You'll got slim pickings if you want simple, but if you don't consider pathfinder overtly complicated there's a few.

Only War and the other Warhammer RPGs do a good job of being "gritty" with out going full army sim. Plus almost all gamers know 40k.

The original triwilght 2000 wasn't as complicated as people make out. It's not forgiving but.

Cyberpunk 2020 is pretty simple and realistically deadly. You'll hit, not behind cover or in a power armour? Skip damage and roll a new character.

GURPS is in no way simple but it is reallistic and *logical*. What makes sense in real life makes sense in the game rules.

My 2 credits:

Shadowrun 4 and/or 5.
Roll to hit, calc damage.
Target rolls to soak total damage.
Mark wounds. Move on.

Thank you.

I don't consider Pathfinder to be complicated. Usually if you have beginners choose mono base classes everything tends to go fine. You just have to beat them to update their skills.

Pathfinder only seems to get complicated when you have meta gamers. Flowing river monk Samurai with 34 AC.

>realistically deadly
I don't think you fully understand realism, here.

There are only a few places on the body that'll instantly kill you if you're shot there. Upper spinal cord, brainpan, and heart - which isn't instant, but is close enough.
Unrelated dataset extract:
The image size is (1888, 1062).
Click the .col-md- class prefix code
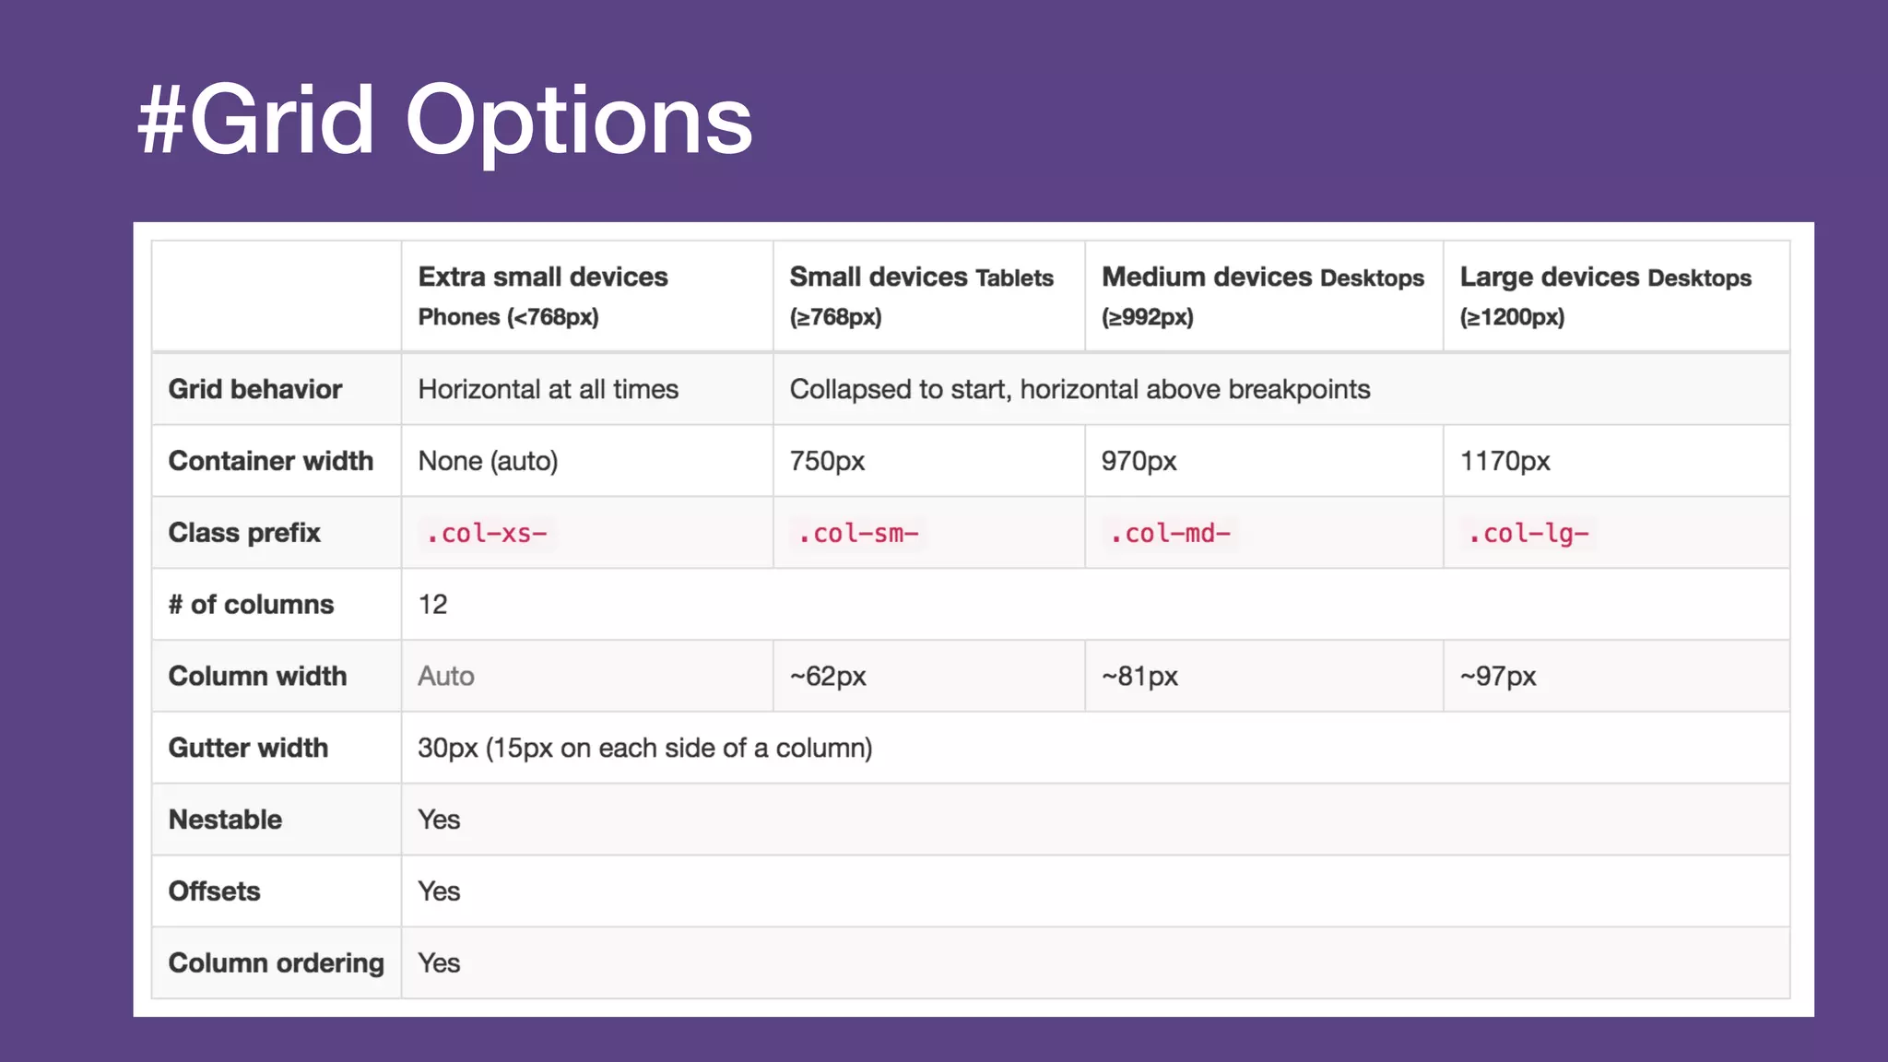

Rifle wounds tend to be extra lethal because of the additional hydroshock, overpenetration, and round tumbling. Pistol rounds, you'll probably make it if the EMTs get there on time. Over 90% of preventable combat deaths are from blood loss in the extremities (which is why you should always keep a proper military tourniquet in your first aid kit, and apply it if there's even a shadow of a doubt); most of the rest are from lung collapse. Sure, being shot center mass with .308 is pretty much a death sentence, but the smaller, lighter guns that get used in most urban settings? Hardly.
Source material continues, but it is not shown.